**MATERIAL SHOWN:**
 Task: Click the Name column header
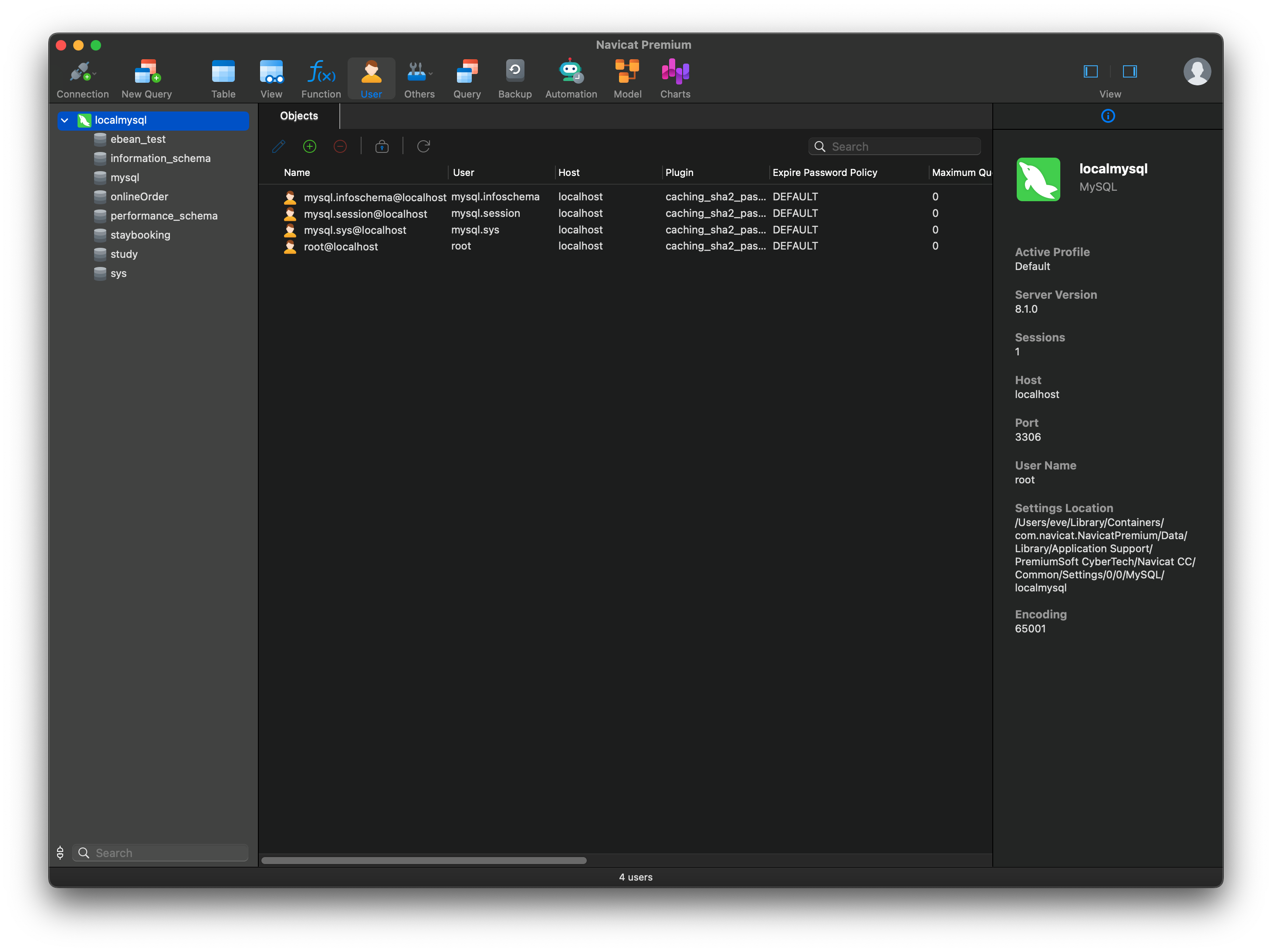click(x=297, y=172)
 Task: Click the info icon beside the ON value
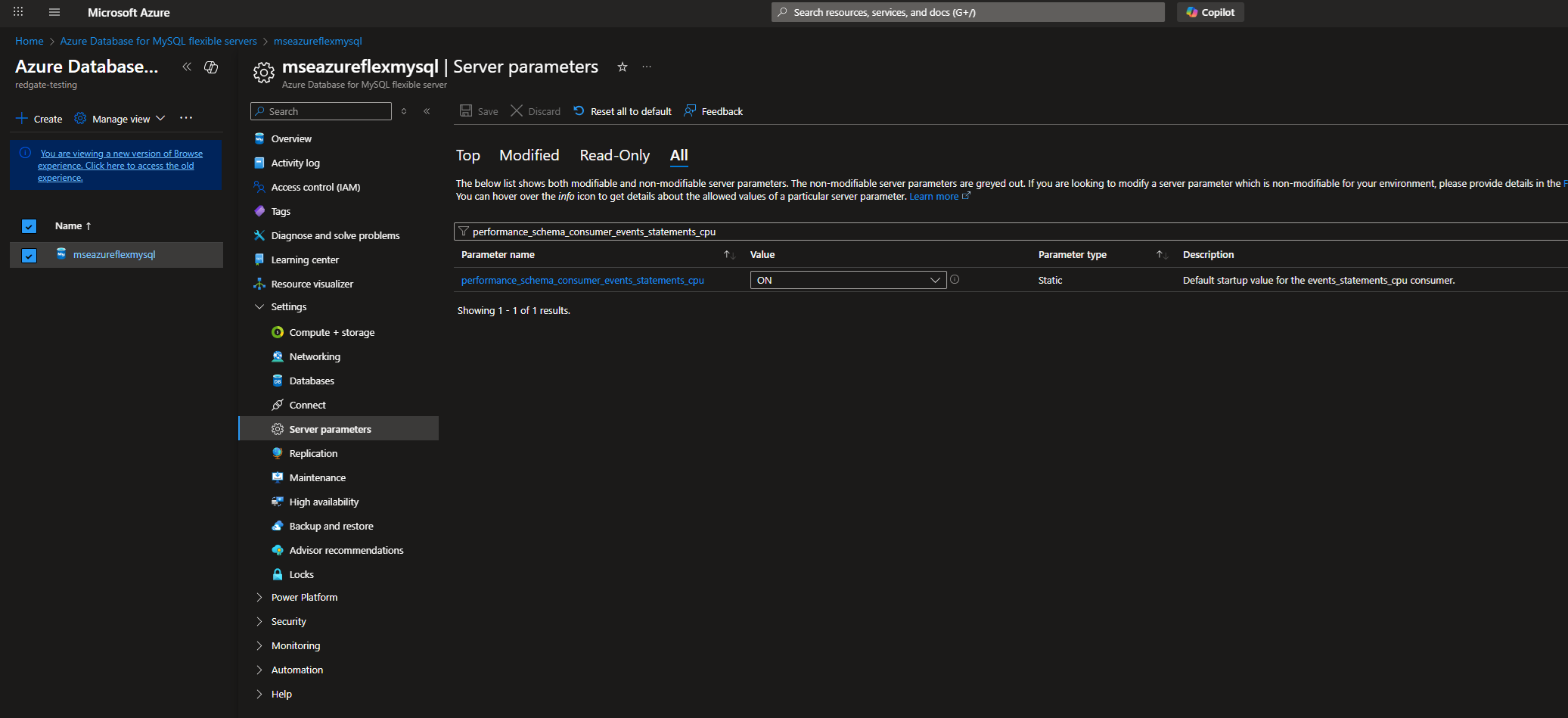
* * *
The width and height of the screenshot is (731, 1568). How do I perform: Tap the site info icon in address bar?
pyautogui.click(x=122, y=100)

**TASK DIRECTIONS:**
Set out as a JSON list of strings, one string per line, the lines starting with the line that contains "The width and" and going on through the line that contains "pyautogui.click(x=122, y=100)", both included. Leave out any blank lines.

**RESPONSE:**
[
  "The width and height of the screenshot is (731, 1568). How do I perform: Tap the site info icon in address bar?",
  "pyautogui.click(x=122, y=100)"
]